From what I’ve seen the ship is in a port turn and is headed back for the center of the channel even before the ships are past each other so that the sterns swing clear. Both ships are making the same maneuver at the same time
This issue in this case is as you have pointed out is meeting in a bend. I don’t recall that being the normal practice.
The maneuver described in the booklet has proven effective on straight narrow fairways but the dog leg at 75 adds an extra level of complexity. I wonder if the particularly fine entry on the tanker might have had an effect contrary to the pilot’s expectations.
It’s probably a mistake to try and derive much from those screen shots. For one those blue ship triangles don’t accurately depict the hulls.
I don’t know how much more difficult the bend would make the meeting, I would guess that the Genesis River would have to make more of a turn to port. The GR needs to both make the turn to port and swing the stern clear of the other ship. Even more so because the other ship has to make a slight turn to stbd.
In at least six previous investigations the NTSB has concluded that attempting to meet or overtake deep draft vessels in channel bends to be highly dangerous.
The excessive speed of both deep draft vessels meeting in the bend will undoubtably be the causal factor that lead to the Genesis sheering. Despite the pilots obvious contribution to the collision , the towboat operator will also take 50% fault for the ill-fated decision to turn to port rather than run aground in the safety of the barge lane.

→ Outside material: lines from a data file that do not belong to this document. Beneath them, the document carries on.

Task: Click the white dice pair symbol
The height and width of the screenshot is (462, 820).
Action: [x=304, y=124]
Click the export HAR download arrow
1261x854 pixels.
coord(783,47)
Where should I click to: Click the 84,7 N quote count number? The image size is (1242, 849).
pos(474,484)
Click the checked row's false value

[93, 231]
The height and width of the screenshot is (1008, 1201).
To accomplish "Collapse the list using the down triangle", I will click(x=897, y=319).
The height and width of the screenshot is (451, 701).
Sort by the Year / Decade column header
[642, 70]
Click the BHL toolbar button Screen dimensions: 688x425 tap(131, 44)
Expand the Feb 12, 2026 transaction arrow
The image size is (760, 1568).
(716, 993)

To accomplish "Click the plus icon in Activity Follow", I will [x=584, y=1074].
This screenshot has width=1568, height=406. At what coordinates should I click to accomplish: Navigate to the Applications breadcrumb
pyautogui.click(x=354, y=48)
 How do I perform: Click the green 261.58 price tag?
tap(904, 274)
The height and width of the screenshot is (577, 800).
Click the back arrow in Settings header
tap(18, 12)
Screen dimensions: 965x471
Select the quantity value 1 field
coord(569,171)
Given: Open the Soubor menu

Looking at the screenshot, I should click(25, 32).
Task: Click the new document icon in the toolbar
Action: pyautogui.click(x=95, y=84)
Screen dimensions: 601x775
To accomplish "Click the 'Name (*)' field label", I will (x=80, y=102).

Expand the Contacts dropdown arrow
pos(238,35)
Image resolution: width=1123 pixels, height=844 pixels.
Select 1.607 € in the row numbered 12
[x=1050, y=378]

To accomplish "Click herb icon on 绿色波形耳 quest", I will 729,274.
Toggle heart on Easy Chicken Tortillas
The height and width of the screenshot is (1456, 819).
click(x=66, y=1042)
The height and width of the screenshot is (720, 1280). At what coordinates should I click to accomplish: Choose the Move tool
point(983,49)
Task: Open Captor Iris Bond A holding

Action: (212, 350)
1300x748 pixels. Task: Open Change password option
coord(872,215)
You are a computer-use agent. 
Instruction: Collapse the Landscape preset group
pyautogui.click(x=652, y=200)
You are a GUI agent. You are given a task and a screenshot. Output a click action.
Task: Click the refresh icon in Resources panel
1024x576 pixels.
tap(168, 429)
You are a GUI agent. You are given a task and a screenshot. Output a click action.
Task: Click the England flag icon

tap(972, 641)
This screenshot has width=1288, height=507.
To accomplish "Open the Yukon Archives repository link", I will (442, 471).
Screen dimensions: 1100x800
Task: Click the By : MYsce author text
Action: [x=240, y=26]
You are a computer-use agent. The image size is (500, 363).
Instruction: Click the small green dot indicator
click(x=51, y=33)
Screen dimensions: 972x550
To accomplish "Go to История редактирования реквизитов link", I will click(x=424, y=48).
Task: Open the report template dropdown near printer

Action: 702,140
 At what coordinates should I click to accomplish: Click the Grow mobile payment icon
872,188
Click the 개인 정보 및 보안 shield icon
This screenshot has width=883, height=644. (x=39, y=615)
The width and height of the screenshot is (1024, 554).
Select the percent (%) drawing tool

I think so for having done the same maneuver thousands of times onboard on all types of vessels even longer and wider. I used to compare the entrance of the bow to the stake of an ax at 45 °to a log. A well sharpen ax will wedge whereas a dull one will bounce. At slow speed, fine bows still provide dynamical stability while bulky ones none. A vessel with a fine bow runs lesser than a bulky one at stop. Etc.
Turning to port is much easier than veering to starboard. Bernoulli-Venturi bank effects and propeller walk is put into contribution while turning to starboard, you only have the rudder to help. Turning to port swings the stern away from the meet vessel while to starboard brings the stern toward. Reducing speed to just half ahead gives you engine reserve in case of a kick ahead needed…
Been quite a few years, but Houston was my regular run for some time and you have it correct. Houston Chicken looks worse than it is, all the hydraulics are in your favor.
Not big on speculation, so just a guess - if ships are light enough they will drive around each other at the turn with out playing chicken. looks like the BW Oak may have gotten Genesis River far over on the bank and it took a sheer off the bank. Hard to second guess the tow too much watching the ship turning hard into it.
My display will have a rough outline of a ship that will be correct as long as the other AIS got the length, beam, and antenna location correct.
Barges, not so much.
“There is a member here that is a Houston Pilot.”
Yeah, but that (retired) pilot is going to stay out of the discussion. I will say that most of the above speculation misses the mark by a wide margin.
“as we are all aware that Interaction between vessels and/or channel outer limits is exponential to the square of speed and inversely proportional the available room…”
The hydrodynamics of ships in narrow channels and shallow water is not well understood at all. Add interactions from multiple vessels and we are all definitely not aware of anything at all. The formulae used to predict these interactions are woefully inadequate.
Guess I could quibble a bit with what exactly “not well understood” means. But in practical terms in the Houston Ship Channel the hydraulics of bank cushion and suction, and hydraulics associated with meeting and overtaking are well know and understood in a practical sense by all the players in the game.
I was a pilot in Houston for 30 years. In terms of maneuvering actual ships I agree that the interactions of ships with the banks, bottom, and other ships are well understood by the pilots. My post referred to the ability of the science of hydrodynamics to understand these interactions mathematically and to recreate them in computer simulations. I should have made that more clear.